Data for processing:
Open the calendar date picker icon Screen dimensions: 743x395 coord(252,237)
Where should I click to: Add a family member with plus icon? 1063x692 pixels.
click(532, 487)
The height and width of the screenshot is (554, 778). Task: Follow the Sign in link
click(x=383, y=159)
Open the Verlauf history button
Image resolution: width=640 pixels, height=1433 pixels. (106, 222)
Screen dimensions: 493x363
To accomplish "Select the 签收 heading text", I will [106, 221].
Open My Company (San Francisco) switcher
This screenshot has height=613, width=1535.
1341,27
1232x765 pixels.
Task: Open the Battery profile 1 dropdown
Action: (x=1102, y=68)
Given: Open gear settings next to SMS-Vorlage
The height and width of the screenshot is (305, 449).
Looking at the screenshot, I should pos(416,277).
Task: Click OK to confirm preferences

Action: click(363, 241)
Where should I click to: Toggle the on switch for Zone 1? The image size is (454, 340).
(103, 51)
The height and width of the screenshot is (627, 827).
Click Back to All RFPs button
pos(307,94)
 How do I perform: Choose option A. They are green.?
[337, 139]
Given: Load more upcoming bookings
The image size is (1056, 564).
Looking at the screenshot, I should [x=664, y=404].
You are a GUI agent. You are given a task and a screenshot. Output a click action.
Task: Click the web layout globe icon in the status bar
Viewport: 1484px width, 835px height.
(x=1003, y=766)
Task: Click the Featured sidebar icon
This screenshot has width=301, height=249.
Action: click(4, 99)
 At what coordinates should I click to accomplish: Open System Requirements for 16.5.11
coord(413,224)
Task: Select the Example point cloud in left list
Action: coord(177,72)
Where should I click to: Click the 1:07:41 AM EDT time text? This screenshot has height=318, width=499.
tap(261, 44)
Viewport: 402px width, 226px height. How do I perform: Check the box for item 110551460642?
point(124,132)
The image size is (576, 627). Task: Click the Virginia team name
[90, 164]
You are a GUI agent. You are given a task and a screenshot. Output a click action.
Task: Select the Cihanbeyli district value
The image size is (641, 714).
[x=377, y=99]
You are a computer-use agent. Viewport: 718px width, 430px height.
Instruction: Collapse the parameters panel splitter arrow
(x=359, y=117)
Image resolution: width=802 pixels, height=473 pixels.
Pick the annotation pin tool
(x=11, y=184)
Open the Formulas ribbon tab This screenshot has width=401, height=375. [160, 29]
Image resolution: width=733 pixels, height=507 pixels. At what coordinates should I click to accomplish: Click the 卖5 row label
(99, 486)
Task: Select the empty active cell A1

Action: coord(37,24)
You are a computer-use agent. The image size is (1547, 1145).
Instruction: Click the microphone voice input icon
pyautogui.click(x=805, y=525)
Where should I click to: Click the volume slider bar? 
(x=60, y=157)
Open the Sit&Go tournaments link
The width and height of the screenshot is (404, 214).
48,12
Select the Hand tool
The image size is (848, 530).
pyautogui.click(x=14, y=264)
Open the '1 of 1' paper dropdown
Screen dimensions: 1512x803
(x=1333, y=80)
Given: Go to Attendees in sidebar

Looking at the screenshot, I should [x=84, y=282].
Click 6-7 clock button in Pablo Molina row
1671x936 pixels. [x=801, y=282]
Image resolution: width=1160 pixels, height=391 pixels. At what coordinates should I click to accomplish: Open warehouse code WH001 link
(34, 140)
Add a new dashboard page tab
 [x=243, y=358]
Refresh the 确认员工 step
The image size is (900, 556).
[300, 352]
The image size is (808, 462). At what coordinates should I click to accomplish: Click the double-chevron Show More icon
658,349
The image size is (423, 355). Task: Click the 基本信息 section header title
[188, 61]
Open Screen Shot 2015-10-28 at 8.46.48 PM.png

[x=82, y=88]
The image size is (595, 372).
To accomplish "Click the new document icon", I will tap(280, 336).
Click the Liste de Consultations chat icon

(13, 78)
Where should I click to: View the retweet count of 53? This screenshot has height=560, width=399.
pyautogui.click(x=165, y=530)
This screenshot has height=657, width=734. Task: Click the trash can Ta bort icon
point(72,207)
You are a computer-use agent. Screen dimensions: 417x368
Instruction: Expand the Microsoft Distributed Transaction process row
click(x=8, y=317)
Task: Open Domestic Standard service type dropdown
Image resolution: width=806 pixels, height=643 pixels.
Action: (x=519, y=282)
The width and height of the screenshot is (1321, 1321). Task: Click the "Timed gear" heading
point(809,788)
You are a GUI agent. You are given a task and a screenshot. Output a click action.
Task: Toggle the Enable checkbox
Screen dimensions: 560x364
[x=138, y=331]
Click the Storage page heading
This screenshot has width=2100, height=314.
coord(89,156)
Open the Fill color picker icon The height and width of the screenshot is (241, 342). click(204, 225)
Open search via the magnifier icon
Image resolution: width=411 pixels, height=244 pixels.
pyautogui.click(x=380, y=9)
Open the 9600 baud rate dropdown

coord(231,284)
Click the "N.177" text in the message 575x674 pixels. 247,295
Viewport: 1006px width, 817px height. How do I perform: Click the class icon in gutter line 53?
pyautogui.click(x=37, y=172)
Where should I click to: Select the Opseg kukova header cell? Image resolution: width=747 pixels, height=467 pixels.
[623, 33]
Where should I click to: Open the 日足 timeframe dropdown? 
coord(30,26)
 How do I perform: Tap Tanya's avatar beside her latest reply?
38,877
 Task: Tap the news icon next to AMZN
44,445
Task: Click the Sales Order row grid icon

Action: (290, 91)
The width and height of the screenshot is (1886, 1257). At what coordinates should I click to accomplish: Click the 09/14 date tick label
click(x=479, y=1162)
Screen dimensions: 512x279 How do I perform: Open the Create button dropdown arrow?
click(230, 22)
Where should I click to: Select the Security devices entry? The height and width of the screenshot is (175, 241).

Problem to solve: Rewrite every entry above so that "Where should I click to" becomes "Where do I click to" wherever it appears. Leave all other wording unchanged.

Solution:
Open the calendar date picker icon Screen dimensions: 743x395 coord(252,237)
Where do I click to: Add a family member with plus icon? 1063x692 pixels.
click(532, 487)
The height and width of the screenshot is (554, 778). Task: Follow the Sign in link
click(x=383, y=159)
Open the Verlauf history button
Image resolution: width=640 pixels, height=1433 pixels. (106, 222)
Screen dimensions: 493x363
To accomplish "Select the 签收 heading text", I will [106, 221].
Open My Company (San Francisco) switcher
This screenshot has height=613, width=1535.
1341,27
1232x765 pixels.
Task: Open the Battery profile 1 dropdown
Action: (x=1102, y=68)
Given: Open gear settings next to SMS-Vorlage
The height and width of the screenshot is (305, 449).
Looking at the screenshot, I should pos(416,277).
Task: Click OK to confirm preferences

Action: click(363, 241)
Where do I click to: Toggle the on switch for Zone 1? The image size is (454, 340).
(103, 51)
The height and width of the screenshot is (627, 827).
Click Back to All RFPs button
pos(307,94)
 How do I perform: Choose option A. They are green.?
[337, 139]
Given: Load more upcoming bookings
The image size is (1056, 564).
Looking at the screenshot, I should [x=664, y=404].
You are a GUI agent. You are given a task and a screenshot. Output a click action.
Task: Click the web layout globe icon in the status bar
Viewport: 1484px width, 835px height.
(x=1003, y=766)
Task: Click the Featured sidebar icon
This screenshot has width=301, height=249.
Action: click(4, 99)
 At what coordinates should I click to accomplish: Open System Requirements for 16.5.11
coord(413,224)
Task: Select the Example point cloud in left list
Action: coord(177,72)
Where do I click to: Click the 1:07:41 AM EDT time text? This screenshot has height=318, width=499.
tap(261, 44)
Viewport: 402px width, 226px height. How do I perform: Check the box for item 110551460642?
point(124,132)
The image size is (576, 627). Task: Click the Virginia team name
[90, 164]
You are a GUI agent. You are given a task and a screenshot. Output a click action.
Task: Select the Cihanbeyli district value
The image size is (641, 714).
[x=377, y=99]
You are a computer-use agent. Viewport: 718px width, 430px height.
Instruction: Collapse the parameters panel splitter arrow
(x=359, y=117)
Image resolution: width=802 pixels, height=473 pixels.
Pick the annotation pin tool
(x=11, y=184)
Open the Formulas ribbon tab This screenshot has width=401, height=375. [160, 29]
Image resolution: width=733 pixels, height=507 pixels. At what coordinates should I click to accomplish: Click the 卖5 row label
(99, 486)
Task: Select the empty active cell A1

Action: coord(37,24)
You are a computer-use agent. The image size is (1547, 1145).
Instruction: Click the microphone voice input icon
pyautogui.click(x=805, y=525)
Where do I click to: Click the volume slider bar? 
(x=60, y=157)
Open the Sit&Go tournaments link
The width and height of the screenshot is (404, 214).
48,12
Select the Hand tool
The image size is (848, 530).
pyautogui.click(x=14, y=264)
Open the '1 of 1' paper dropdown
Screen dimensions: 1512x803
(x=1333, y=80)
Given: Go to Attendees in sidebar

Looking at the screenshot, I should [x=84, y=282].
Click 6-7 clock button in Pablo Molina row
1671x936 pixels. [x=801, y=282]
Image resolution: width=1160 pixels, height=391 pixels. At what coordinates should I click to accomplish: Open warehouse code WH001 link
(34, 140)
Add a new dashboard page tab
 [x=243, y=358]
Refresh the 确认员工 step
The image size is (900, 556).
[300, 352]
The image size is (808, 462). At what coordinates should I click to accomplish: Click the double-chevron Show More icon
658,349
The image size is (423, 355). Task: Click the 基本信息 section header title
[188, 61]
Open Screen Shot 2015-10-28 at 8.46.48 PM.png

[x=82, y=88]
The image size is (595, 372).
To accomplish "Click the new document icon", I will tap(280, 336).
Click the Liste de Consultations chat icon

(13, 78)
Where do I click to: View the retweet count of 53? This screenshot has height=560, width=399.
pyautogui.click(x=165, y=530)
This screenshot has height=657, width=734. Task: Click the trash can Ta bort icon
point(72,207)
You are a computer-use agent. Screen dimensions: 417x368
Instruction: Expand the Microsoft Distributed Transaction process row
click(x=8, y=317)
Task: Open Domestic Standard service type dropdown
Image resolution: width=806 pixels, height=643 pixels.
Action: (x=519, y=282)
The width and height of the screenshot is (1321, 1321). Task: Click the "Timed gear" heading
point(809,788)
You are a GUI agent. You are given a task and a screenshot. Output a click action.
Task: Toggle the Enable checkbox
Screen dimensions: 560x364
[x=138, y=331]
Click the Storage page heading
This screenshot has width=2100, height=314.
coord(89,156)
Open the Fill color picker icon The height and width of the screenshot is (241, 342). click(204, 225)
Open search via the magnifier icon
Image resolution: width=411 pixels, height=244 pixels.
pyautogui.click(x=380, y=9)
Open the 9600 baud rate dropdown

coord(231,284)
Click the "N.177" text in the message 575x674 pixels. 247,295
Viewport: 1006px width, 817px height. How do I perform: Click the class icon in gutter line 53?
pyautogui.click(x=37, y=172)
Where do I click to: Select the Opseg kukova header cell? Image resolution: width=747 pixels, height=467 pixels.
[623, 33]
Where do I click to: Open the 日足 timeframe dropdown? 
coord(30,26)
 How do I perform: Tap Tanya's avatar beside her latest reply?
38,877
 Task: Tap the news icon next to AMZN
44,445
Task: Click the Sales Order row grid icon

Action: (290, 91)
The width and height of the screenshot is (1886, 1257). At what coordinates should I click to accomplish: Click the 09/14 date tick label
click(x=479, y=1162)
Screen dimensions: 512x279 How do I perform: Open the Create button dropdown arrow?
click(230, 22)
Where do I click to: Select the Security devices entry? The height and width of the screenshot is (175, 241).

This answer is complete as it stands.